I still don’t understand. KiCad v5 has symbols R_POT etc. which have pin numbers. The corresponding footprint must also have numbered pads. That’s how all components which are sensitive to pin order are made in KiCad. The symbols can be rotated and mirrored freely because the pin numbering isn’t changed (you just have to draw the wires correctly, of course). Footprints can’t be mirrored. This all is just plain logic, it’s not KiCad specific in any way. So, again, if you can point to the datasheet, symbol and footprint we can explain better if needed.
Edit the symbol with the library editor and, under properties (the cogwheel icon), check show pin number.
I’m sure the pin numbers are there, but not shown.
This is unlikely: every pad of a footprint should have a pin number. There could be exceptions but not for signal pads, for chassis soldered pads in some cases which are not the potentiometer pads.
As eelik says, the link between symbol and footprint are the pin numbers.
As far as I know, all round-knob pots are like this:
Pin 1, down left, counter-clockwise
Pin 2, middle, swipe
Pin 3, down right, clockwise
One footprint from KiCad library:
And the symbol has corresponding pins 1-3 where 2 is the middle one.
All you have to do is draw the wires in the schematic differently according to your application.
I agree. This is explained in detail here: How does KiCad know which symbol pin represents which pad of the footprint?
Footprints can not be mirrored as mirroring a hard body is impossible. (A physical thing can only be rotated and translated. Every other operation can only be done on mathematical or virtual things. A footprint is a representation of a physical hard body and therefore limited to the operation possible on them.)
Might it be that your problem is related with this? https://github.com/KiCad/kicad-symbols/issues/165
Here is the R_POT from v5, it should be unambiguous:
I am on KiCad 4. There are no visible pin numbers on the pot in the schematic – if that had been the case my initial confusion would not have been so big.

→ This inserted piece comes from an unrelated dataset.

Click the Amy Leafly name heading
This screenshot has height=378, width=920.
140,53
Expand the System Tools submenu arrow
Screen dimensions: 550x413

I see now that there is pin numbering in Pcbnew, but not that easy to spot (and also, without reference to pin numbers in the schematic, not that useful).
But now I know more, thank you.
The schematic is connected to the PCB by pin numbers. It is predictable and unambiguous (otherwise you would have a hard time designing a PCB). The official libraries provide suggested symbols, you don’t have to use them.
Ah, that may be where you understanding is going wrong. Clearly you can’t rotate or mirror a transistor symbol without it affecting the PCB. Unless you also rotate or mirror the connected wires but that is exactly the same for the pot symbol.
I think all you need is the pot symbol with pin numbers, this was a deficiency that has been rectified in v5.
I’ll try to be clear.
This is a picture of the potentiometer Kicad4 and the settings to show the pin numbers.
As the example with a potentiometer may be confusing, I will use a transistor.
This is the same transistor symbol, rotated and mirrored. I have used letters for the pin numbers. A pin number is actually a 4 character alfanumeric string.
We can see that gate, drain and source are in the same positions.
This is a datasheet of a transistor
See gate is on the left.
Here are 2 foorprints: the real one on the left and a fake one “mirrored” on the right!!
Now you want to solder the chip onto its footprint. So to match the real part to its footprint you must solder the transistor this way:
I hope you now understand why a symbol can be mirrored but a footprint can’t.
It would be not only a bug, but a dead bug.
I hate to nitpick an excellent post, but I think the 4 character restriction has been lifted in v5.
heriks said he is using kicad4…
-You are very finicky
-Well, finicky is not the exact word…
Sorry, I missed that, my bad
In my opinion, with a little extra information, would make a great addition to the FAQs.
One issue that I would like to see added is how the Footprint of the device package affects the pin numbers on the schematic. The physical part defines the pin numbers, and not all transistor packages assign the same junction to the same pin number.
Yes, it can be that fragile, you have many degrees of freedom here.
It is quite easy to get something ‘visual’ on a SCH that is not related to the physical final rotation.
I think the better way to symbolically define a pot, is like Bourns etc do
Notice this symbol has pin numbers and a very clear CW/CCW direction tag too.
The first question that came to my mind, “What happens when it makes physical sense to mount it to the bottom side of the board?”
Yes, and then what happens if the Pot you mount looks like this ?
Hello everyone, especially the KiCad symbol library developers. The following is from IEEE 315, Clause 14.2.5 concerning direction of travel of a rotary pot. Note that it says “…travel viewed from knob or actuator end unless…” What this means is that if a pot is attached to the “backside” of the board CW rotation is as viewing the backside of the PCB and not X-ray view.
IAW IEEE 315, Clause 22.4 that is the “official” list of class designation letters, the class letter R is for any type of resistor, whether fixed value, tapped, settable, or variable. The class letter(s) RV is for a symmetrical varistor or voltage-sensitive resistor–NOT a variable resistor.